Scan the entries line by line and return those with "table".

Saved entries:

──────

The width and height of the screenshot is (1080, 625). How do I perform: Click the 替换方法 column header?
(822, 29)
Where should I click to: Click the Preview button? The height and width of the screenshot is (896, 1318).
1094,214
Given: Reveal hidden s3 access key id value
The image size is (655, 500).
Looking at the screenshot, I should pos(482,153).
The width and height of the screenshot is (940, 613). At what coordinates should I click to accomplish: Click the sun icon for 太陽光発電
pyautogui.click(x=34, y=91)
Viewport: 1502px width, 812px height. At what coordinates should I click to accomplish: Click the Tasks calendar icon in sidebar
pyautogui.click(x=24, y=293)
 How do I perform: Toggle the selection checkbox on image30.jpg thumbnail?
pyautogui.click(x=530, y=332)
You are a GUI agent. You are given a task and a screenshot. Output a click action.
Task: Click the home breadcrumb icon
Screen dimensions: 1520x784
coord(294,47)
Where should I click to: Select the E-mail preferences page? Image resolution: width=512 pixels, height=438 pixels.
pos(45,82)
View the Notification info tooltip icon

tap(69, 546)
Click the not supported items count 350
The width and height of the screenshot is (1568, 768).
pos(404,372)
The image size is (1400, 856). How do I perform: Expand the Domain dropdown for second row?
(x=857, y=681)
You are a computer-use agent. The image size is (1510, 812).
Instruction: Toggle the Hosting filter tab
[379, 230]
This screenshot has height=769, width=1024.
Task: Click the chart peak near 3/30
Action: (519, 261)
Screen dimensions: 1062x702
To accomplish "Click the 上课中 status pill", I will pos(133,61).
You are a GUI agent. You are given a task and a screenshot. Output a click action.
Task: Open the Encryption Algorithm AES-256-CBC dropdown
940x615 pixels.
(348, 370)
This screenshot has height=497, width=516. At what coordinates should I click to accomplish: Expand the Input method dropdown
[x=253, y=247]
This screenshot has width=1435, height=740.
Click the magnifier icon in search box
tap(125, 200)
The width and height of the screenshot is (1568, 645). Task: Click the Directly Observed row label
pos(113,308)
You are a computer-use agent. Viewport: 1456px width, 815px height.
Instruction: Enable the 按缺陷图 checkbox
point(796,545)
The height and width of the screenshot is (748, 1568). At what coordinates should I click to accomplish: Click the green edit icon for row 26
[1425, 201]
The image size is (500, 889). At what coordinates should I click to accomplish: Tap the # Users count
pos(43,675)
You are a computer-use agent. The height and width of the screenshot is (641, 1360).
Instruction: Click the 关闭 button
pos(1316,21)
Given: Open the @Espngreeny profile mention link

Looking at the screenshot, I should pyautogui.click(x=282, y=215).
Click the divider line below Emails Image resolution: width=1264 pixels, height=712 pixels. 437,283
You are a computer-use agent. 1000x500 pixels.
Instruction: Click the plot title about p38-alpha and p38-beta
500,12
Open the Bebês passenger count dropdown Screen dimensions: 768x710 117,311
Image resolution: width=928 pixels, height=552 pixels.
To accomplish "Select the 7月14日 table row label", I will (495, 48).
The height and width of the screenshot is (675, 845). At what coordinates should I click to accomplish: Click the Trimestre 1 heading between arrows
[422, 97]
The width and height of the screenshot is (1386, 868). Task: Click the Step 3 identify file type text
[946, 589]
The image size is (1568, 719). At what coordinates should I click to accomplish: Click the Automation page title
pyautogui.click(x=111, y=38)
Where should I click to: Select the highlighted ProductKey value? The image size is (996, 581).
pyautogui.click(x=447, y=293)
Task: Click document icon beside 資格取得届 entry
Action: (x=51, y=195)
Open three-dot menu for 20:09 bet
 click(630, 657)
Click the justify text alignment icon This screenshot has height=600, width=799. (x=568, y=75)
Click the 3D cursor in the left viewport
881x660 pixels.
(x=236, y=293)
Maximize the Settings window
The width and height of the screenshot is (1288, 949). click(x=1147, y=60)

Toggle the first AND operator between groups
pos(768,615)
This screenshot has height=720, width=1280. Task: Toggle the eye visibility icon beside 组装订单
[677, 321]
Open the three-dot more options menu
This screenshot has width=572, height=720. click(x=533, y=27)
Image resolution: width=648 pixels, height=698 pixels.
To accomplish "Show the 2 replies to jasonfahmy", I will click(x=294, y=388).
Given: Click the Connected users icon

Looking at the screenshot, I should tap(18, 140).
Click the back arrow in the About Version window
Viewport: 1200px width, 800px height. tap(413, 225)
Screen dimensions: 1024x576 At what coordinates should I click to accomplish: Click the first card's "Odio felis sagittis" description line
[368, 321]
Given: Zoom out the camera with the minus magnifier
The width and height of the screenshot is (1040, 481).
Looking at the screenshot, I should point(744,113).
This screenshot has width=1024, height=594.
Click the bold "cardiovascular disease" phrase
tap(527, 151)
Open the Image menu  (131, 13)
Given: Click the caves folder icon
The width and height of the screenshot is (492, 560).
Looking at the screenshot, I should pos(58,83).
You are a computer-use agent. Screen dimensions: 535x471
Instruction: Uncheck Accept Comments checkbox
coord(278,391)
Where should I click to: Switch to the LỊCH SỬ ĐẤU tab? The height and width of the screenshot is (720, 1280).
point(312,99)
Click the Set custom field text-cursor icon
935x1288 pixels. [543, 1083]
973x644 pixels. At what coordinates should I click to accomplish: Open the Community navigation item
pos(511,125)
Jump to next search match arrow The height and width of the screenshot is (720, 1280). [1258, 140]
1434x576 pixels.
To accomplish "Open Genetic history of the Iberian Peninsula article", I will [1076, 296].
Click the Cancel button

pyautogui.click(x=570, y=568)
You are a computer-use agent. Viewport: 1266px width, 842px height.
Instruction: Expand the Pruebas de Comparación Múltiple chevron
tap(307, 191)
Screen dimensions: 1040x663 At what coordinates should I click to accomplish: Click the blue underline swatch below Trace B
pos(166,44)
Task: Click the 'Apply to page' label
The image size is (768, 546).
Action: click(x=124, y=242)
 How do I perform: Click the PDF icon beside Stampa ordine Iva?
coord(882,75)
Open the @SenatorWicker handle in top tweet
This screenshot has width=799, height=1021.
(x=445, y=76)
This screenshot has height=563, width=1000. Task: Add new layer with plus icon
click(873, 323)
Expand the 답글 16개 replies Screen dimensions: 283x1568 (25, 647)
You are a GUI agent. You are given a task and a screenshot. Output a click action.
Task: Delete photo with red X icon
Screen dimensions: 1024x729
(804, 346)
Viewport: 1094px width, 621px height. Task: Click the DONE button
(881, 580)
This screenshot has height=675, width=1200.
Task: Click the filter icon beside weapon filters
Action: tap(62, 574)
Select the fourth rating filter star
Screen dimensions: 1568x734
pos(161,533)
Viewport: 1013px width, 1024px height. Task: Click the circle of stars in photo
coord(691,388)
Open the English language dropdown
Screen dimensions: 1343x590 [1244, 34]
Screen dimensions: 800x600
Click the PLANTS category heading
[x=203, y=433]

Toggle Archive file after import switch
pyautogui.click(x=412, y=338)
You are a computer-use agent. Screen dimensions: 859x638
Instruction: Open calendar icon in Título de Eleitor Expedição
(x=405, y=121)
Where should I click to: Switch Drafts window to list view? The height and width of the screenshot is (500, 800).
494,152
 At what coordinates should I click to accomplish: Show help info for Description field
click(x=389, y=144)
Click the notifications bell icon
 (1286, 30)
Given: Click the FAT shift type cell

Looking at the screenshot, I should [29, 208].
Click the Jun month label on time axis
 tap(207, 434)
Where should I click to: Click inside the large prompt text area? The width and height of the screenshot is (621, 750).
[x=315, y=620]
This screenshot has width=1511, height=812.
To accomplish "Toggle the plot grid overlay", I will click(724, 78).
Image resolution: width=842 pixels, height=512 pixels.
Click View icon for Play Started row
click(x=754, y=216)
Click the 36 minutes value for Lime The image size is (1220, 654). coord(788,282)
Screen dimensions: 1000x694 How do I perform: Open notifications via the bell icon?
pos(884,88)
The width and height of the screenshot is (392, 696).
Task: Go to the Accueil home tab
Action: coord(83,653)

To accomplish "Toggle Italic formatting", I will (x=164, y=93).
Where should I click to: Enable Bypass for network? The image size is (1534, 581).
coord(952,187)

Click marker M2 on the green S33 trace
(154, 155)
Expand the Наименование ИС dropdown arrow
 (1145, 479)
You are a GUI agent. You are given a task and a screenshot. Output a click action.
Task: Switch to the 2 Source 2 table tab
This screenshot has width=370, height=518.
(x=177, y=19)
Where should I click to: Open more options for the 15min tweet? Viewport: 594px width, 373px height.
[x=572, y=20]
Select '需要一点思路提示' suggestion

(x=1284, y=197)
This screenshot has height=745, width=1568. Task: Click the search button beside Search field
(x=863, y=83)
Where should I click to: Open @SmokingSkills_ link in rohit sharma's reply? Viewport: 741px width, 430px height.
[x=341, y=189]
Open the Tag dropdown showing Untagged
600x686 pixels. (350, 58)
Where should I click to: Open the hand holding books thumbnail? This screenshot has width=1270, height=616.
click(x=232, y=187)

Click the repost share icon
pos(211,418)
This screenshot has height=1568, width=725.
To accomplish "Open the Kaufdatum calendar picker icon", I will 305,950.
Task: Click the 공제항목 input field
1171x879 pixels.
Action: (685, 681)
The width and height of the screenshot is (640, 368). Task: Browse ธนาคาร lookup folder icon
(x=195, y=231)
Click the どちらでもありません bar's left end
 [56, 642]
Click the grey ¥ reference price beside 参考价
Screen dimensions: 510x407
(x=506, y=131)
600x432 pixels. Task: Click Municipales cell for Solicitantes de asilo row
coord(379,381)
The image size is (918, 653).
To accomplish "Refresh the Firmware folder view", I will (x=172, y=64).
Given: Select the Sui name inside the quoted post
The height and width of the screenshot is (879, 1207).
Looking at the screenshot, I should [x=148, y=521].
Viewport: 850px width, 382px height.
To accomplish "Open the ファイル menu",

──────

» Solution
To accomplish "Select the 7月14日 table row label", I will (495, 48).
Task: Switch to the 2 Source 2 table tab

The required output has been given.